念のため、ウィキペディアで「サブリミナル効果」を調べてみると、
・潜在意識、意識と潜在意識の境界領域に刺激を与える事で表れるとされる効果
・科学的にはまだ証明されておらず、効果を疑問視する学者もいる
・視覚的情報は、大脳皮質の視覚野で近くされ、この伝導にはおよそ0.1秒かかる
・大脳皮質の視覚野の時間的な二点弁別能もおよそ0.1秒であり、それより短い時間で完結した現象は不正確にしか認識することができない
・0.03秒以下では、大脳皮質視覚野が感知できない(感知するしきい値を下回っている)
とある。
つまり、潜在意識に働きかけるサブリミナル映像とは、
「0.03秒~0.1秒の映像を流すこと」
である。
したがって、今回大河ドラマで演出されたものは、
「0.2秒程度のカット映像」
であり、サブリミナル映像ではない。
そもそも、「映像をスロー再生」するなどせずに「知覚」できている時点で「サブリミナル効果」ではないのだ。

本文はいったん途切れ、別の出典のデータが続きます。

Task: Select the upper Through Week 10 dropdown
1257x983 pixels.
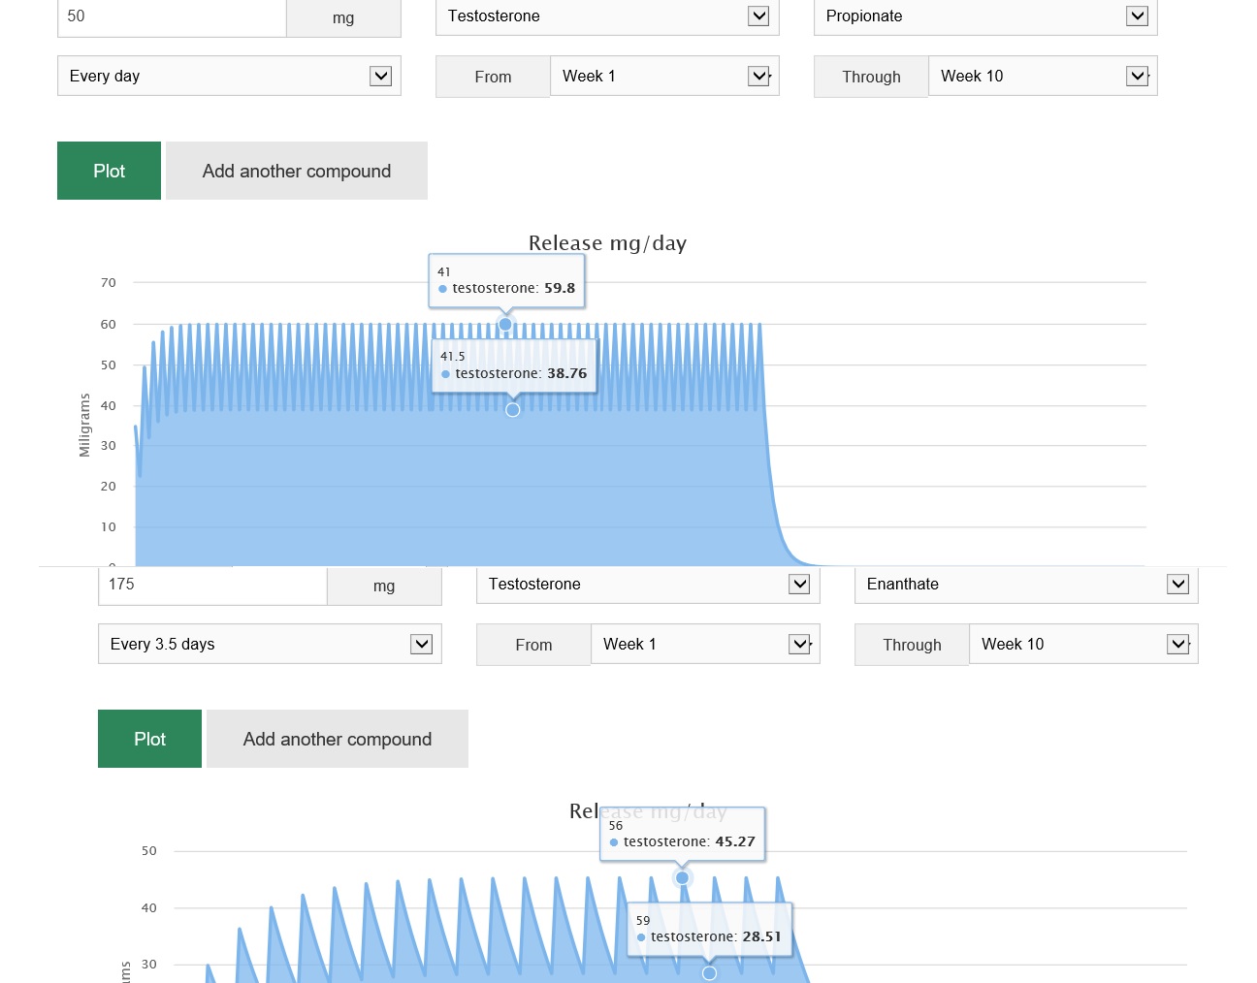Action: click(1043, 77)
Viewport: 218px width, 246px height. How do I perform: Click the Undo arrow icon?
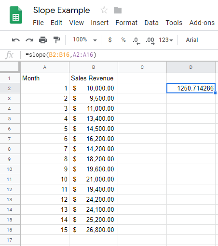(x=16, y=40)
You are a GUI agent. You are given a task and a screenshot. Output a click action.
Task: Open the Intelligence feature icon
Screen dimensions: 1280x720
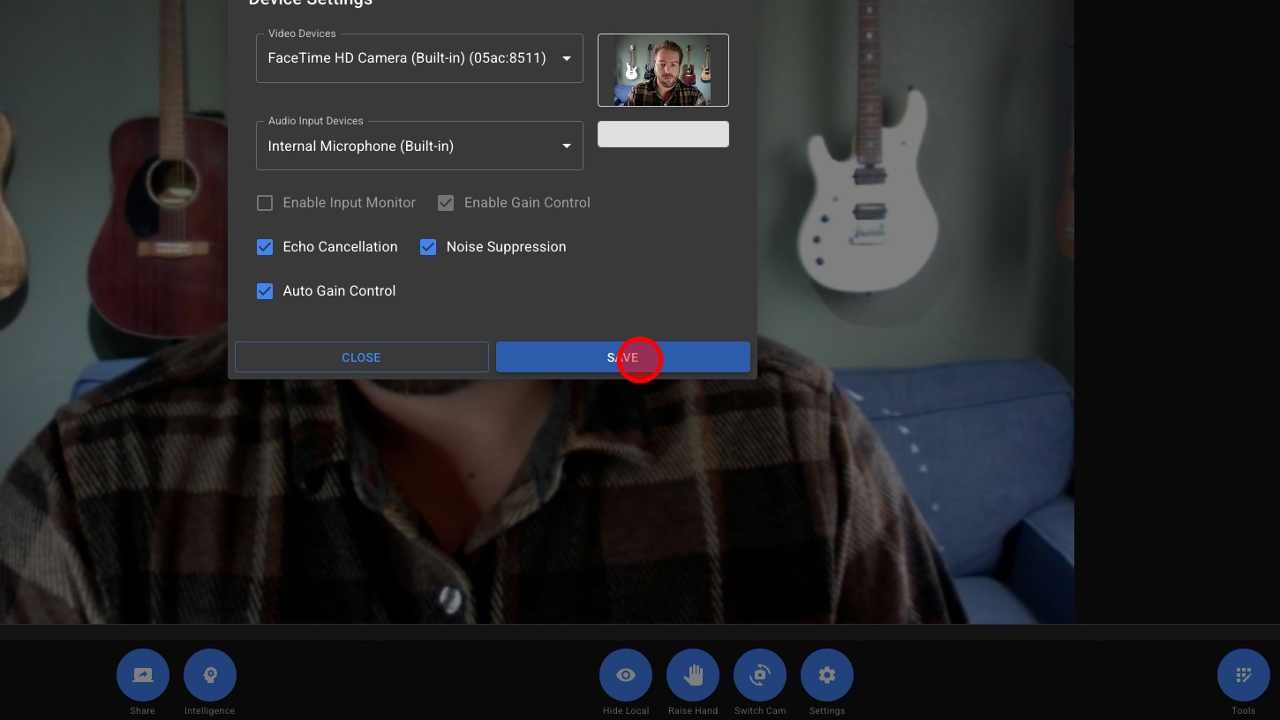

ついでに「日本放送協会」と「日本民間放送連盟」の基準を調べてみると、
(1)「日本放送協会国内番組基準」第1章第11項「表現」
「6 通常知覚できない技法で、潜在意識に働きかける表現はしない」
(2)日本民間放送連盟放送基準 第8章
「(60) 視聴者が通常、感知し得ない方法によって、なんらかのメッセージの伝達を意図する手法(いわゆるサブリミナル的表現手法)は、公正とはいえず、放送に適さない」
とある。
この問題は、個人的には「騒ぐほどのことでもない」と思うが、これらの自主基準に補足的内規を加えるのであれば、「通常知覚できない映像基準とは0.1秒以下のカット映像である」と規定しておくことが、視聴者に対する説明責任も、映像制作サイドの手順書としても適切なものとなるだろう。
余談であるが、「日本民間放送連盟放送基準」には
「第8章の(54)」で「占い、運勢判断およびこれに類するものは、断定したり、無理に信じさせたりするような取り扱いはしない」ともある。
こちらの基準に抵触が懸念される番組の方が各局とも多数あるのではないかと思う。